O resgate histórico da autora é preciso e detalhado, trazendo registros da


dominação colonial e cristã para com os chicanos e a América latina em geral,
apontando as raízes do machismo e homofobia através dos mesmos, Gloria faz
um levantamento , através de uma reflexão, sobre o padrão de masculinidade
tóxica antiga da atual. Também nos apresenta reflexões sobre conceitos e
figuras epistêmicas negligenciadas e demonizadas pelos brancos/ cristões,
cotidianamente e academicamente: A encruzilhada e Exu, pincelando, dessa
forma a cultura Yorubá, a diáspora africana, os pretos e mestiços que são
tocados por essa linguagem e representação.
É importante destacar também a importância da terra - direito negado a
muitos latino americanos, desde os genocídios de vários povos indígenas pelo
continente, à diáspora africana, até os dias de hoje- em “La conciencia de la
mestiza/rumo a uma nova consciência". Através de suas memórias, ela articula
com as demandas já narradas anteriormente, apresentando agora em uma visão
territorial, a terra enquanto espaço físico, de onde se tira o alimento e a terra
enquanto espaço político, de apagamento, de neocolônia.

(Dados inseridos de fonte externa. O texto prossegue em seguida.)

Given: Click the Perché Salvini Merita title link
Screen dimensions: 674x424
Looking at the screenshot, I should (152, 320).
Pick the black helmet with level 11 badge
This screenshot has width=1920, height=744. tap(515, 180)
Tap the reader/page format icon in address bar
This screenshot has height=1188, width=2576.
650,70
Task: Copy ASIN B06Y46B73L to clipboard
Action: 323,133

Desse modo, polida, porém cativa, faz um apelo enquanto lança críticas
e convida aos brancos para que reconheçam o seu local na luta pelos direitos,
um local de assistência, sem protagonismo. Assim como convida a todos
mestiços que reconheçam os locais e situações onde não possuem passibilidade
para ocupar enquanto representação, de forma doce, original e única.

Referências:
ANZALDÚA, Gloria. “La conciencia de la mestiza/rumo a uma nova
consciência". Florianópolis: Revista Estudos Feministas, 2005, p. 704-719.